La ville la plus dense sur Terre: la citadelle de Kowloon

La Citadelle est encore à l’époque une forteresse, elle conserve ses murs d’enceinte et une apparence militaire, mais déjà au début du XXeme siècle, une population civile s’y installe et de nombreux squatteurs prennent possession des lieux. Sur les cartes britanniques, on désigne cette partie de Hong Kong comme une pittoresque « ville chinoise », qui fait le bonheur des touristes découvrant la région, bien que les autorités et l’Eglise protestante y fassent installer un hospice ainsi qu’une école. L’histoire de la Citadelle de Kowloon n’est bouleversée véritablement qu’après la Secodne Guerre Mondiale: durant l’occupation japonaise de la Chine, les occupants démolissent les murs d’enceinte pour faire construire l’aéroport de Kai Tak tout proche, et lorsqu’ils partent à la fin de la guerre, la citadelle est laissée à l’abandon.

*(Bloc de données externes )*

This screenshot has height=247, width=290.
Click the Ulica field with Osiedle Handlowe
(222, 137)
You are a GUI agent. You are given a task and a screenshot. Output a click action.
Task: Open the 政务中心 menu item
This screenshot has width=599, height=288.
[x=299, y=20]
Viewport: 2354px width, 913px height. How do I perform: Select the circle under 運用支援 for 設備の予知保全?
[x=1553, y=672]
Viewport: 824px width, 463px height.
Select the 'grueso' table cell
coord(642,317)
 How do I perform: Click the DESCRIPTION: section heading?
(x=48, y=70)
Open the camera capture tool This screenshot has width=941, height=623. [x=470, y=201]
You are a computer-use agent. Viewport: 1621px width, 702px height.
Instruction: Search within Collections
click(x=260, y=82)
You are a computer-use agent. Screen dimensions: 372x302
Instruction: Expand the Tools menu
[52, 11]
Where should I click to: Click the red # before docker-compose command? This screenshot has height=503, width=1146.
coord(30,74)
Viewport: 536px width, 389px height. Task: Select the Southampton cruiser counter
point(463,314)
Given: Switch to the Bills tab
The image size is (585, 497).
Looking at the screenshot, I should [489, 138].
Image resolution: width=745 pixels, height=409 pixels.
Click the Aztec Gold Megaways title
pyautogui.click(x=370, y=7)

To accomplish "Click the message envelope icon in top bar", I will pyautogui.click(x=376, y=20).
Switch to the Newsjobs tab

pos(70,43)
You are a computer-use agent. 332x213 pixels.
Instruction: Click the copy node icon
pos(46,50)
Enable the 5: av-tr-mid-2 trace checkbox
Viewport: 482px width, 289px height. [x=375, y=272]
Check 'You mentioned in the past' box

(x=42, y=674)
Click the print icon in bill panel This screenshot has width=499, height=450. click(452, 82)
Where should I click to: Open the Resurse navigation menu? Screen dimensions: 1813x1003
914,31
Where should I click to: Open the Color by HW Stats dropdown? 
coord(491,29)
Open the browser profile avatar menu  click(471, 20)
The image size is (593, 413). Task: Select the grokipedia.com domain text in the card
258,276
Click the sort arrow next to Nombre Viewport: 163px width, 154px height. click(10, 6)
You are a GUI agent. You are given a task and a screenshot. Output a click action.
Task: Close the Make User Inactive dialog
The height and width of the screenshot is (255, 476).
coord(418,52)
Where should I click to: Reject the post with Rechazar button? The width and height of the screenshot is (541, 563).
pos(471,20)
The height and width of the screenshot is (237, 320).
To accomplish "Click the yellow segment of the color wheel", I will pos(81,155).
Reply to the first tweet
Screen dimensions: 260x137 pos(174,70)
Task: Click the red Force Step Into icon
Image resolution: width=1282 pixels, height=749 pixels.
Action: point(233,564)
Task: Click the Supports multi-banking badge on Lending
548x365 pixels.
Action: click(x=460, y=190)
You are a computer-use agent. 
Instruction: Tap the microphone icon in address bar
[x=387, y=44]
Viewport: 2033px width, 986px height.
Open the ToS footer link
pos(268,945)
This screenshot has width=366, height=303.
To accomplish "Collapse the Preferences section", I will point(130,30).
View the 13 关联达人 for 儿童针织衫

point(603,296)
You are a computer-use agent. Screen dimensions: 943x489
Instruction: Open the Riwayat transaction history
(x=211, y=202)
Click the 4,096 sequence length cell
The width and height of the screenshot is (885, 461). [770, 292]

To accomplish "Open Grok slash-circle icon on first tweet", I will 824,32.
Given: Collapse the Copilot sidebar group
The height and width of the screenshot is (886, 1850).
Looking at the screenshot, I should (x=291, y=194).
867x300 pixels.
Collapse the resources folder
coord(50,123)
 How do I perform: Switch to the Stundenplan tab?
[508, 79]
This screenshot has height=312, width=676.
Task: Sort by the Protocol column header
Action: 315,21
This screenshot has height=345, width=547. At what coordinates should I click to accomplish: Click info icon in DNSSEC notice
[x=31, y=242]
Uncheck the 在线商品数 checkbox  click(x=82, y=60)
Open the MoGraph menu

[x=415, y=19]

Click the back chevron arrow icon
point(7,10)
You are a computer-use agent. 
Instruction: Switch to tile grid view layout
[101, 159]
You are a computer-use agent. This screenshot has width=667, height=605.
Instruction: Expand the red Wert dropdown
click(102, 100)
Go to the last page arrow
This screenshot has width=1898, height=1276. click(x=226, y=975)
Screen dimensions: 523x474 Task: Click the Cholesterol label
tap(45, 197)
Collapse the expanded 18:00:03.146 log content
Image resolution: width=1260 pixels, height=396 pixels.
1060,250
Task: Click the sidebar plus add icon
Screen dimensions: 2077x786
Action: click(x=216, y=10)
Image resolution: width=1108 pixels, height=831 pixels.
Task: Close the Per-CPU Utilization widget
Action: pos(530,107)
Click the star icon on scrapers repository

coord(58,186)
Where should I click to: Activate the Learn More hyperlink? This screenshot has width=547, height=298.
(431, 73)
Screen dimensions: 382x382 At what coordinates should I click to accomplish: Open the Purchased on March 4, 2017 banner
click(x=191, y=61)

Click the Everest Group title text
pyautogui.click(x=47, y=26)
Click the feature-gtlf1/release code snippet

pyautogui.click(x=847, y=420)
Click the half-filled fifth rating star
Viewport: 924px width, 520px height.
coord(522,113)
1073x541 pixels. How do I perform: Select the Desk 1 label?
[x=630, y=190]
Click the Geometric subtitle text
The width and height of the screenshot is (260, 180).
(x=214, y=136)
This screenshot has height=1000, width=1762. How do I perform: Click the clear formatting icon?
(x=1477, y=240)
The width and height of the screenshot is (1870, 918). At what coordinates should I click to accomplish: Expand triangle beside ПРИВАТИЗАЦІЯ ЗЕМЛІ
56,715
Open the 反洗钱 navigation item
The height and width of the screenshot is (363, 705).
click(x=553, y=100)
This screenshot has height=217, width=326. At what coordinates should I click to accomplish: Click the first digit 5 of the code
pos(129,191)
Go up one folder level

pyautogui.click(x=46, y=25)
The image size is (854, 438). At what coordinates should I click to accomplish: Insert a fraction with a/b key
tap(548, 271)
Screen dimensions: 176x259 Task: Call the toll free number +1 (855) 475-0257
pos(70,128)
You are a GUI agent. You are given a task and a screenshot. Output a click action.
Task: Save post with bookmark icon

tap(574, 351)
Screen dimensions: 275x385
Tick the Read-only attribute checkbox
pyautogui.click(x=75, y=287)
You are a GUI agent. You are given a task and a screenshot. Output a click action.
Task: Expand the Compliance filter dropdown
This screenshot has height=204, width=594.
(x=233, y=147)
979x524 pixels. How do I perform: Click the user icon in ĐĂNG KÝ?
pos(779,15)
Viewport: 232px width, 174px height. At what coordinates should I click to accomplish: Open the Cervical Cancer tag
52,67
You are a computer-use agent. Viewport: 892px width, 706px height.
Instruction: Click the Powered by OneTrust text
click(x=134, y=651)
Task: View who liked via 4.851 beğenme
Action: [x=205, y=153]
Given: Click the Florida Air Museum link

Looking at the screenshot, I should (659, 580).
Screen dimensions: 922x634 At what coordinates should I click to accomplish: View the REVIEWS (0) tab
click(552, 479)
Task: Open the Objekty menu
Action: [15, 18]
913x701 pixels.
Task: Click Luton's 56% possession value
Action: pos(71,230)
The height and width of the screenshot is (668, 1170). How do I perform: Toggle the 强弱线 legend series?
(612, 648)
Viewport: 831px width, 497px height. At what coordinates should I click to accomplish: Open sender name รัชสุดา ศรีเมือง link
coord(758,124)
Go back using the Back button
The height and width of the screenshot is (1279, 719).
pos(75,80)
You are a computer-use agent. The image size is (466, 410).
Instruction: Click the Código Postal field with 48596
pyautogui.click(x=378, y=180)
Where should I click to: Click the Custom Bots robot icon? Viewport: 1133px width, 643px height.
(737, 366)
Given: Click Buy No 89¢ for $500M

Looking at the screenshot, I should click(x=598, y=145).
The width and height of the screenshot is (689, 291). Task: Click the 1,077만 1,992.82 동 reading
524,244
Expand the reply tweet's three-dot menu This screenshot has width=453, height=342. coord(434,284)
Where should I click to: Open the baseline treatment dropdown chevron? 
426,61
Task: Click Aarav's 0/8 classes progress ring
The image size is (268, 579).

A cause de la guerre, des milliers de réfugiés affluent en masse de Guangdong, et une partie d’entre eux ce réfugient dans cette zone de non-droit, toujours exclue des possessions britanniques en raison du traité de Nankin. Ce statut particulier permet aussi à des squatteurs et au crime organisé de s’y installer, profitant pour y mener diverses activités illégales comme le trafic de drogue, la prostitution ou même l’établissement de cabinets dentaires non déclarés. Jusqu’en 1973, les autorités chinoises comme britanniques ne parviennent pas à déloger tout ce monde, les deux gouvernements se rejetant la responsabilité de ce chaos, mais ils mènent finalement des raids pour y déloger des membres des triades, syndicats du crime organisé en Chine, et aident à faire baisser la criminalité au sein de la Citadelle pour qu’elle devienne la propriété de ses habitants. La population connait alors un bond significatif, et même si le quartier reste une zone de non-droit où la police ne pénètre que lorsque c’est vraiment nécessaire (et par centaines), l’ordre et le calme semblent enfin y être revenus… du moins pour les habitants.

La fin des triades ayant entrainé un véritable boom démographique, la citadelle s’agrandit de manière exponentielle: on empile les constructions les unes sur les autres, dans une totale anarchie, formant un ensemble comparable à une fourmilière où vivent désormais 50000 personnes. Seules deux règles sont alors établies par les autorités britanniques et chinoises pour le développement de la citadelle: les bâtiments ne doivent pas dépasser 14 étages pour ne pas gêner les avions approchant l’aéroport de Kai Tak, et tous les logements doivent être raccordés à l’électricité. Bien que construit sans architecte, cet amas d’immeubles avait pourtant la particularité de former une structure logique et cohérente, avec des couloirs certes labyrinthiques mais permettant d’évoluer sur plusieurs niveaux, de l’extérieur de la cité où des commerces à la limite de la légalité florissaient, à l’intérieur où la lumière du jour peinait à pénétrer jusqu’aux appartements les plus bas.

Les habitants y avaient développé un rythme et des habitudes de vie totalement décalés du reste du monde, utilisant des lumières fluorescentes pour s’éclairer, partageant leur repas avec leur voisin dans des salons aménagés, ou traversant les couloirs avec un parapluie pour éviter les fuites de canalisation. On y faisait l’école dans de petites chambres, et les enfants jouaient sur le toit où se trouvaient des jardins aménagés, à l’ombre des avions atterrissant à Kai Tak. Seul le Yamen – maison officielle du mandarin – fut préservé de cette frénésie architecturale, mais le reste des bâtiments vivait au rythme des améliorations, extensions, destructions, reconstructions… Bien que le crime et la réputation sordide du lieu n’aient jamais vraiment disparus de Kowloon, puisque le lieu a gardé maisons closes, salons d’opium, casinos, restaurants servant de la viande de chien ou usines clandestines, le microcosme que la citadelle formait fit que, lorsque les autorités chinoises et britanniques décidèrent finalement de la démolir, les résidents s’organisèrent pour protester mais ne furent pas entendus.

Avant sa démolition, une équipe d’explorateurs japonais a parcouru la citadelle durant près d’une semaine pour la cartographier et garder une trace de ce qui restera un des plus importants exemples d’architecture anarchique au monde. Le gouvernement chinois a depuis effacé toute trace de ce passé sulfureux, et la petite parcelle de Kowloon n’abrite désormais plus qu’un parc.